In our first PoC we’ve used tags that intuitively make sense for the target dataset ( webrequest ). These provide partition info (year, month, day, hour) and dataset information (source_table and type of the metric being generated).

When using default Deequ SerDes, ResultKey is exploded into columns. This behaviour breaks assumptions on a centralized metric schema. Moving forward we might want to store ResultKey tags as a complex field in each metric row, and only project “generic” column. A minimal set of columns could be:

dataset_time: timestamp of metric insertion into the repository
source_table: table this metric is computed on (alternative naming: dataset? dataset table?)
pipeline_run_id: identifier of the pipeline that generated the metric (could be an airflow dag, Spark app id, or other orchestrator identifier).
partition_id : identifier of the partition the metric is computed on (/webrequest_source=text/year=2023/month=11/day=7/hour=0) )
partition_ts: temporal information, derived from partition_id (e.g the partition date time “2023-11-07T00:00:00Z” maps to 1699315200 epoch time)

For example metrics from Table 1, could be stored as follows:

entity	instance	name	value	dataset_time	source_table	pipeline_run_id	tags	partition_id	partition_ts
Dataset	*	Size	111.0	1700491167431	webrequest	1234567abcdefg	{“metric_type”: “WebrequestsSequenceValidation”}	webrequest_source=text/year=2023/month=11/day=7/hour=0	1699315200

Table 2: Wikimedia Data Quality metrics schema.

A sample dataset is available in superset at gmodena.webrequest_metrics_v2.

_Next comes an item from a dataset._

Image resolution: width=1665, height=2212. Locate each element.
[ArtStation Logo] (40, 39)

Wikimedia SerDes could be an API boundary for dag implementers. Clients would be responsible for managing a deequ repository (with guidelines), and eventual data preparation steps. Wikimedia SerDe would be responsible for writing data in the target format in a global HDFS / Iceberg table.

Implementation: Deequ Metrics repository

We use Amazon Deequ to compute metrics on input datasets and declare data quality checks.

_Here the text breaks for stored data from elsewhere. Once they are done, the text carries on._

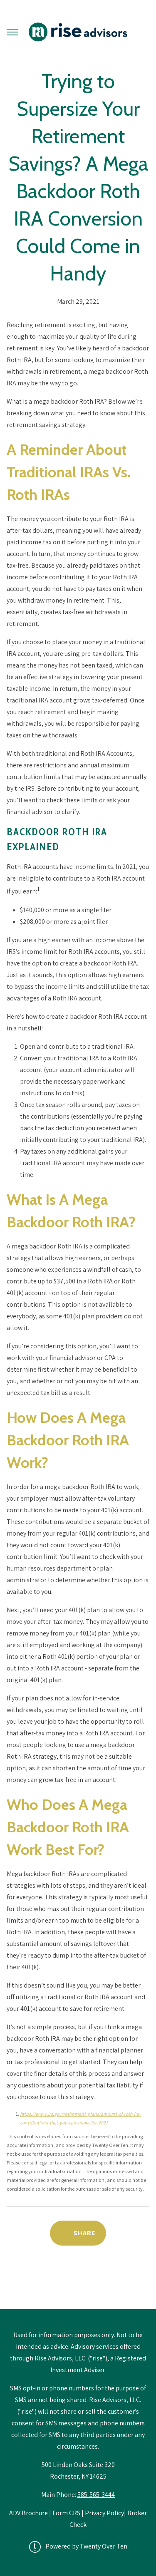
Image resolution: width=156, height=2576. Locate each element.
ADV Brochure (29, 2513)
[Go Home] (78, 32)
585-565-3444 (96, 2494)
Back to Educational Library (78, 2287)
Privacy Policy (104, 2513)
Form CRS (66, 2513)
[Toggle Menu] (12, 32)
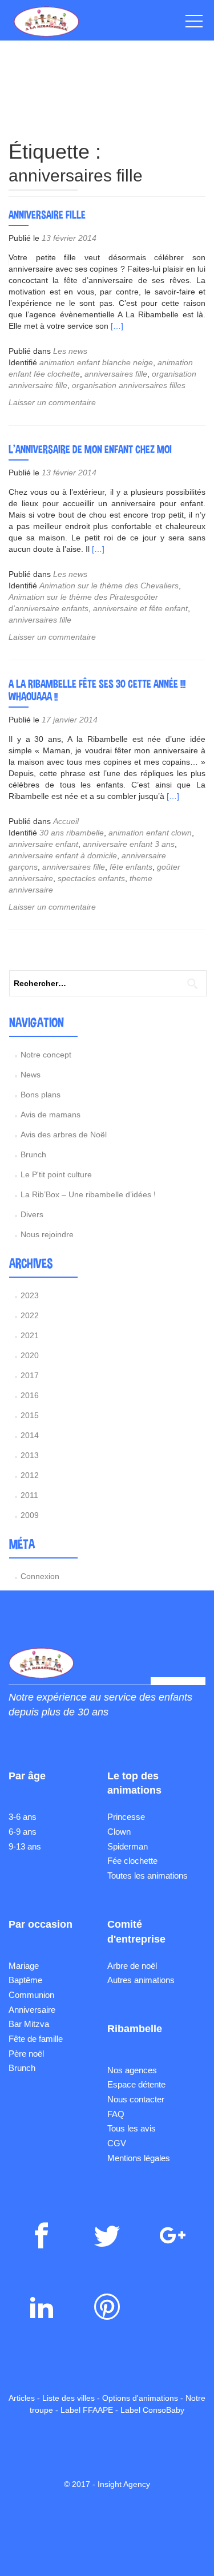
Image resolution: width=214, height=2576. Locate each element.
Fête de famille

Metrics are calculated at each pipeline run, and stored into Deequ Metrics repository in Json format. We provide a SerDe that maps Deequ metrics into the Wikimedia Data Quality metrics schema depicted in table 2.

Metrics Repositories can be stored in memory or persisted to HDFS. The latter is required to update stateful metrics (e.g. moving averages over previously computed metrics).

It would be trivial to implement a Wikimedia Data Quality metrics to Deequ Metrics repository converter, effectively using the Wikimedia table as a Deequ repository backend.

Known limitations

In scope for future work:

No python support yet.
Only Deequ Double valued metrics can be persisted.
Stateful metrics require persisting a deequ repo to HDFS.

Implementation: alerting

Alerts are built atop Deequ's Verification suite. They are declared using its Constraint Verification DSL and converted to Wikimedia's data model via a DeequVerificationSuiteToDataQualityAlerts utility class. This is analogous to the SerDe we put in place to map metrics to a common Iceberg data model.

Developers need only to implement constraints checking with standard Deequ syntax, and then export results with:

val alerts = DeequVerificationSuiteToDataQualityAlerts(webrequestConstraints ++ sequenceNumberConstraints,
config.hive_partition,
config.run_id)(spark)
// Persist alerts to iceberg.
alertsWriter.iceberg.save()
// Persist alerts as plain text in HDFS. These can be picked up by Airflow, and sent by email.
alertsWriter.text.save()

Airflow dags can be configured to send email alerts using Wikimedia's HdfsEmailOperator (e.g. the same logic used by the anomaly detection job).